🤖 AI Summary
This work addresses the challenge of global optimization in preliminary design of low-thrust spacecraft trajectories, which is characterized by multi-objective, high-dimensional, and highly non-convex features. The authors propose a novel approach that integrates indirect optimal control with a conditional diffusion model. By employing a parameter-homotopy-guided transfer learning framework, the multi-objective optimization problem is reformulated as sampling from an unnormalized distribution in the adjoint variable space. For the first time, gradient-based Markov Chain Monte Carlo (MCMC) methods are combined with diffusion models to efficiently generate high-quality training data and fine-tune the model.
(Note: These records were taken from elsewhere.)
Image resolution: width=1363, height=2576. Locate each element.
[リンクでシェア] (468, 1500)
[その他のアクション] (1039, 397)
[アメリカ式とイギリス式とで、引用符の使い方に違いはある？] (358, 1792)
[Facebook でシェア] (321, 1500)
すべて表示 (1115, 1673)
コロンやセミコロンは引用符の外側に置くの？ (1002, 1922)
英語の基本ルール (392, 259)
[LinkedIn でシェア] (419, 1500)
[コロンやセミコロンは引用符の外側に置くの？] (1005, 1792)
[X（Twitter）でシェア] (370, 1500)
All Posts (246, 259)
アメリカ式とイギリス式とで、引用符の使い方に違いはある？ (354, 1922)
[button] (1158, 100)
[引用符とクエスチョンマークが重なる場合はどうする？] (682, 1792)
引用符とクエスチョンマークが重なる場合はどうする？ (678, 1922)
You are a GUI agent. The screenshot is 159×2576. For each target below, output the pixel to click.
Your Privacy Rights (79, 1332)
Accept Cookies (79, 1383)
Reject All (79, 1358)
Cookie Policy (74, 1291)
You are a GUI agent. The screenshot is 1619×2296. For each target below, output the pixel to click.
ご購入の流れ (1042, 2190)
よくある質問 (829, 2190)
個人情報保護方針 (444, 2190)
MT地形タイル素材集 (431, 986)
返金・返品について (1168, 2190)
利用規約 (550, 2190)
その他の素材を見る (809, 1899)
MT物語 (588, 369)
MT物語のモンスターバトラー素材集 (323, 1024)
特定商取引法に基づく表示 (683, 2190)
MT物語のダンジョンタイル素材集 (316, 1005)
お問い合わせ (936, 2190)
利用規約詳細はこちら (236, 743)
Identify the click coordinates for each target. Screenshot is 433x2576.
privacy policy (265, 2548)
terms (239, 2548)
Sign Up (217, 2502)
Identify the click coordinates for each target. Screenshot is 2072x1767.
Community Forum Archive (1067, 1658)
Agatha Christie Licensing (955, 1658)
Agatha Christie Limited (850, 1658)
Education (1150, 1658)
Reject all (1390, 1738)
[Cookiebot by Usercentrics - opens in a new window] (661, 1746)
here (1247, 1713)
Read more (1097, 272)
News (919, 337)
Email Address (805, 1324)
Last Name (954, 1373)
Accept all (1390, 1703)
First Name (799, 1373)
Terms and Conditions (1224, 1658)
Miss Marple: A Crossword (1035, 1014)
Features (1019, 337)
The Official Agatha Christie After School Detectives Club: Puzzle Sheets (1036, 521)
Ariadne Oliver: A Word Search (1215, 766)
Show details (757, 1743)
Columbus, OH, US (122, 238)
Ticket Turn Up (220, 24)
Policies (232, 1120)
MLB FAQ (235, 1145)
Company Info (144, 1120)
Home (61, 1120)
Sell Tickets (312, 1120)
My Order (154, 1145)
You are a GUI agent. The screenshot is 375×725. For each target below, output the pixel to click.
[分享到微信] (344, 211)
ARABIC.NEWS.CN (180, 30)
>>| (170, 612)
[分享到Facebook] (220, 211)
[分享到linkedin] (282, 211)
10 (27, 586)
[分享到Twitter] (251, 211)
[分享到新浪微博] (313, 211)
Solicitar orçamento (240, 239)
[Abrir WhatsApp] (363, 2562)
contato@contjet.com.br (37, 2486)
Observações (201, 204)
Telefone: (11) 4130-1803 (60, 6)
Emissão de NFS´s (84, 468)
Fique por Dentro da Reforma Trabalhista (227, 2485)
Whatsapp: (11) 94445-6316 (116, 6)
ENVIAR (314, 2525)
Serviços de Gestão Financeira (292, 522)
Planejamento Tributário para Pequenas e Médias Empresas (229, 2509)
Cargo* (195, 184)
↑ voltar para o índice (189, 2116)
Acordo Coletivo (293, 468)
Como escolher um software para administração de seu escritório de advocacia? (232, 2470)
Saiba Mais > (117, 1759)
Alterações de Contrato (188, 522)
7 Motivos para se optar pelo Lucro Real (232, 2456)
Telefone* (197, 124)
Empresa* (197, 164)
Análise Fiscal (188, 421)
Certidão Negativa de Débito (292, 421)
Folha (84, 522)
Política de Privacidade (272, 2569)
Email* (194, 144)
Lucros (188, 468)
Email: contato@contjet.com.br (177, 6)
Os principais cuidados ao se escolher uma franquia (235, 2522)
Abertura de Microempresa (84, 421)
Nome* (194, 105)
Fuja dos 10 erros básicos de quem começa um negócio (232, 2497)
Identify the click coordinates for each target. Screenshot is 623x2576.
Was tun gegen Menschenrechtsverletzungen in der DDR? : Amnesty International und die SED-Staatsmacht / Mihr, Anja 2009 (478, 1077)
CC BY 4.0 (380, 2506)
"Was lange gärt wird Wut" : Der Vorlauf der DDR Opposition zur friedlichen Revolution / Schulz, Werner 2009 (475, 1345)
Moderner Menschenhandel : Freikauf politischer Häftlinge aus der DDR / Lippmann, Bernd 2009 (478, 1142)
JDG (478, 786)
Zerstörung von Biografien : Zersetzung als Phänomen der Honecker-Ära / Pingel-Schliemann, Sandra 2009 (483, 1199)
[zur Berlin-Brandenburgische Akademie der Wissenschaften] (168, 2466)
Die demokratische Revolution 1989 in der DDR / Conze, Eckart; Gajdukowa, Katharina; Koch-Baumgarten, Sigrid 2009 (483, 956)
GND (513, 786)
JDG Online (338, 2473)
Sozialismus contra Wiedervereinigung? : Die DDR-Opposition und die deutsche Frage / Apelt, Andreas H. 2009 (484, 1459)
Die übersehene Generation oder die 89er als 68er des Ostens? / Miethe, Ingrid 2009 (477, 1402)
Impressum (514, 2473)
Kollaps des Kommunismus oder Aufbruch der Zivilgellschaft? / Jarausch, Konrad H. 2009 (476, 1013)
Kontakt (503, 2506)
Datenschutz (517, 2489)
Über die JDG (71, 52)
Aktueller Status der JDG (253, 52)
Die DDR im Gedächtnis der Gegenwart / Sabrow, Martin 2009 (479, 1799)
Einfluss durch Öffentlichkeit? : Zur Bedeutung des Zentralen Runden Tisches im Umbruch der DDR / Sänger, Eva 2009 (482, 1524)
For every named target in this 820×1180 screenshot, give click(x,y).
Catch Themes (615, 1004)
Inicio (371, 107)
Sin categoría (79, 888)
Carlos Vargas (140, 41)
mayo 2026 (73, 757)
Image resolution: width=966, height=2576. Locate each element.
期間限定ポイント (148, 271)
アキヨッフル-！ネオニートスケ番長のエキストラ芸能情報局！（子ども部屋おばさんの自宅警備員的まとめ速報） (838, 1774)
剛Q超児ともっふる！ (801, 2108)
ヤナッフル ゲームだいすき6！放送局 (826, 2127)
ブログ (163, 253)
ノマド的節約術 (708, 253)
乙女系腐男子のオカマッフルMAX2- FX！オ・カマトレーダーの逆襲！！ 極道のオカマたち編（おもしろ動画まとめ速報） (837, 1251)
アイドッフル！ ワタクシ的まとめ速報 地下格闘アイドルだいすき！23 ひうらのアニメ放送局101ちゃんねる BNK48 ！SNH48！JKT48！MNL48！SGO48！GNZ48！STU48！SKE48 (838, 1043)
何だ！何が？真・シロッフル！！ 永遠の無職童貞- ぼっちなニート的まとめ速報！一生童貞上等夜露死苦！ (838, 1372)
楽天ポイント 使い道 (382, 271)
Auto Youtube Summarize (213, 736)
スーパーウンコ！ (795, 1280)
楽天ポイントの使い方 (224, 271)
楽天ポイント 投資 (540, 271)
Applied to planar multi-revolution orbit transfers, the method yields a 40% increase in feasible solutions compared to existing indirect methods, significantly improves the quality of the Pareto front, and demonstrates rapid adaptability to varying mission parameters.
📝 Abstract
Preliminary low-thrust spacecraft mission design is a global search problem characterized by a complex solution landscape, multiple objectives, and numerous local minima. During this phase, mission parameters are often not yet fully defined, requiring new solutions to be generated at a high cadence across varying parameter values. When combined with the indirect approach to optimal control, diffusion models can accelerate this search by learning distributions that represent high-quality initial costates. However, generating training data remains expensive, and opportunities exist to better exploit past data. We propose a transfer-learning framework that combines homotopy in a mission parameter with Markov chain Monte Carlo (MCMC) to generate training data more efficiently. The approach reformulates a multiobjective optimization problem as sampling from an unnormalized target distribution in costate space. We compare three MCMC algorithms on a planar multi-revolution transfer in the circular restricted three-body problem, with homotopy in the system mass parameter. The results show that gradient-based MCMC variants achieve the best trade-off between sample quality and computational cost. For the test transfer, the proposed framework generates 40 % more feasible solutions and achieves a higher-quality Pareto front than a state-of-the-art indirect approach based on adjoint control transformations and gradient-based optimization. Finally, the MCMC-generated samples are used to fine-tune a diffusion model conditioned on the mass parameter, enabling it to learn a global representation of the underlying solution distribution and efficiently generate new solutions. These findings establish the transfer-learning framework as a practical method for efficiently solving indirect trajectory optimization problems with varying parameters.